TEXT BLOCK:
Will it be a matter for the courts, with the administrator having to
undertake a judicial process? If necessary, how will the supplier be
forced to continue the supply of goods and services, and what will
happen if they refuse to do so? Will the Minister elaborate on that
particular scenario, which is hypothetical, but still
important?
Will
the Minister comment on the adequacy of record-keeping in investment
banks? Clearly, we need to share data between regulators and
administrators in the company itself swiftly and easily given that so
much complexity is involved in many of the financial instruments. Do
the proposals contain steps to ensure an adequate threshold of
record-keeping that would be easily interpretable by a special
administrator taking over a particular
scenario?

DIRECTIVE:
Resume the remarks on investment bank administration above, starting right after their last sentence.

DATA EXCERPTS:
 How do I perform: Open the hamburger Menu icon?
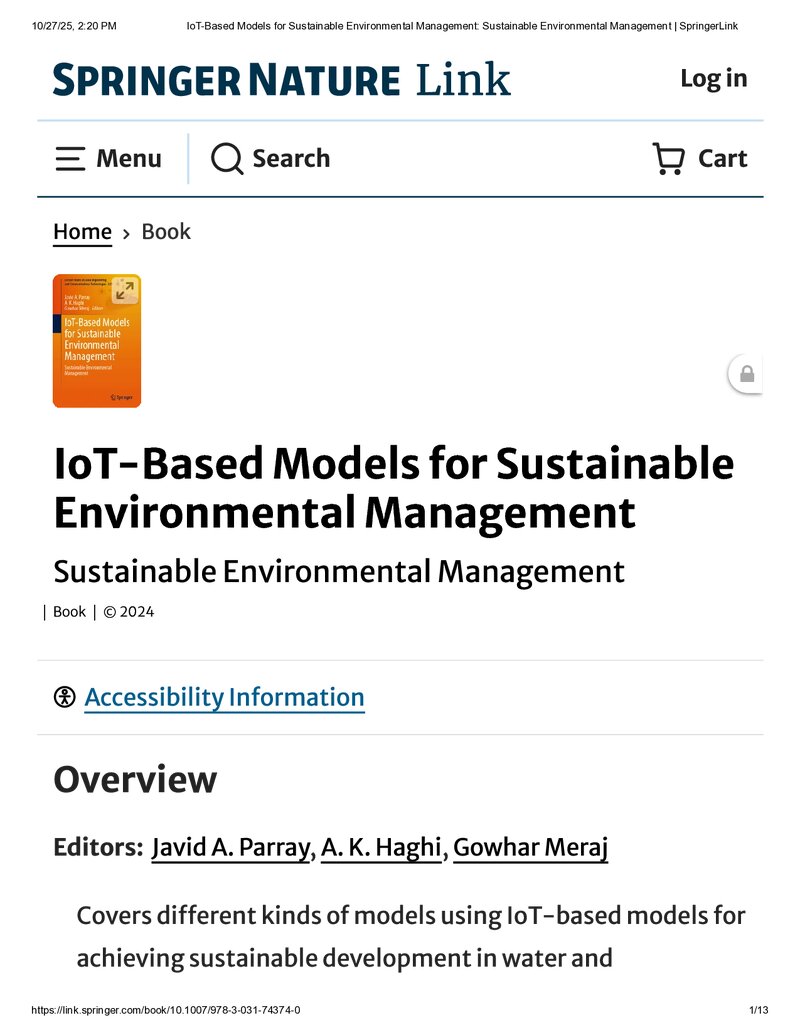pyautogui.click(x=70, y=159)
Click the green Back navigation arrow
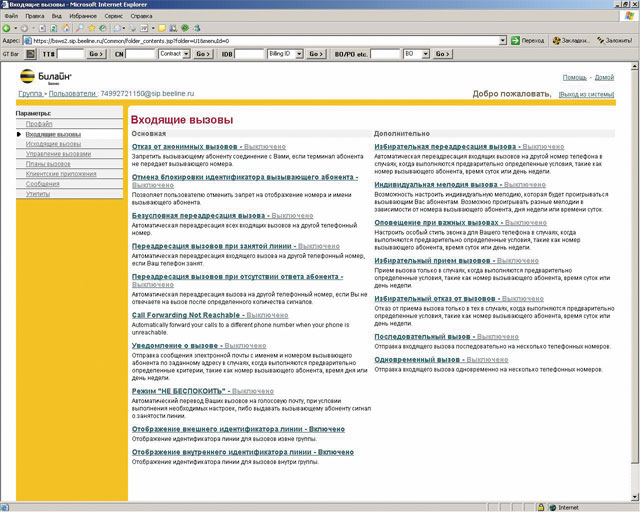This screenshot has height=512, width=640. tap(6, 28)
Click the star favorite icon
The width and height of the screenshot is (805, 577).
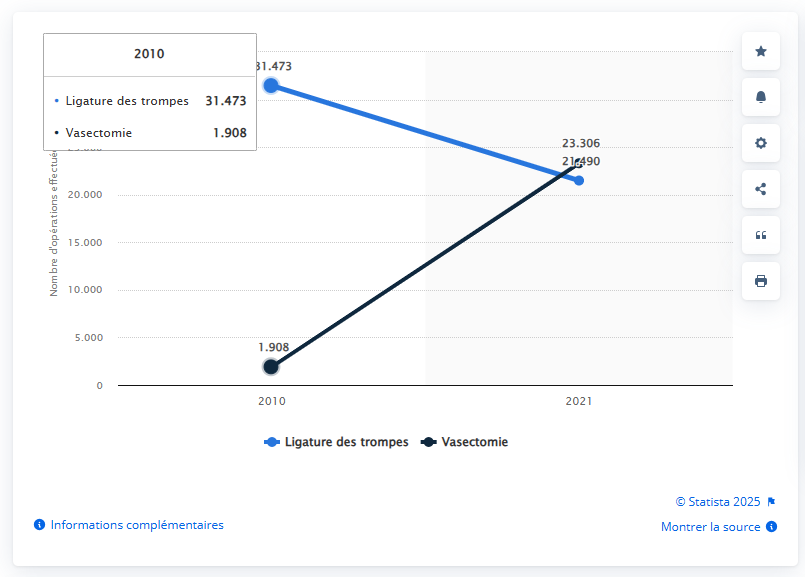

==

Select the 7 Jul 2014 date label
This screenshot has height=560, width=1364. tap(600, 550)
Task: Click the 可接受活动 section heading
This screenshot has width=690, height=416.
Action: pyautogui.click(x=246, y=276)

TASK RESPONSE:
I
want to ask about the external support that might be available to help
a special administrator make accurate valuations of the assets that
might exist in an investment bank. It would need to be undertaken
fairly quickly and on a speedy time line, and the complexity of the
arrangements suggests a need to ensure that facilities exist to help a
special administrator place valuations on the assets. The Minister has
talked about the abolition of the tripartite system, so when the FSA is
abolished, which regulator will be responsible for the prioritisation
exercise? Will it involve the prudential regulation authority? Will it
be wholly within the remit of the Consumer Protection and Markets
Authority, as proposed? I should be grateful if the Minister could give
us a sense of that because obviously, under his proposals, the
FSA’s lifetime—although referenced in the order—is
short.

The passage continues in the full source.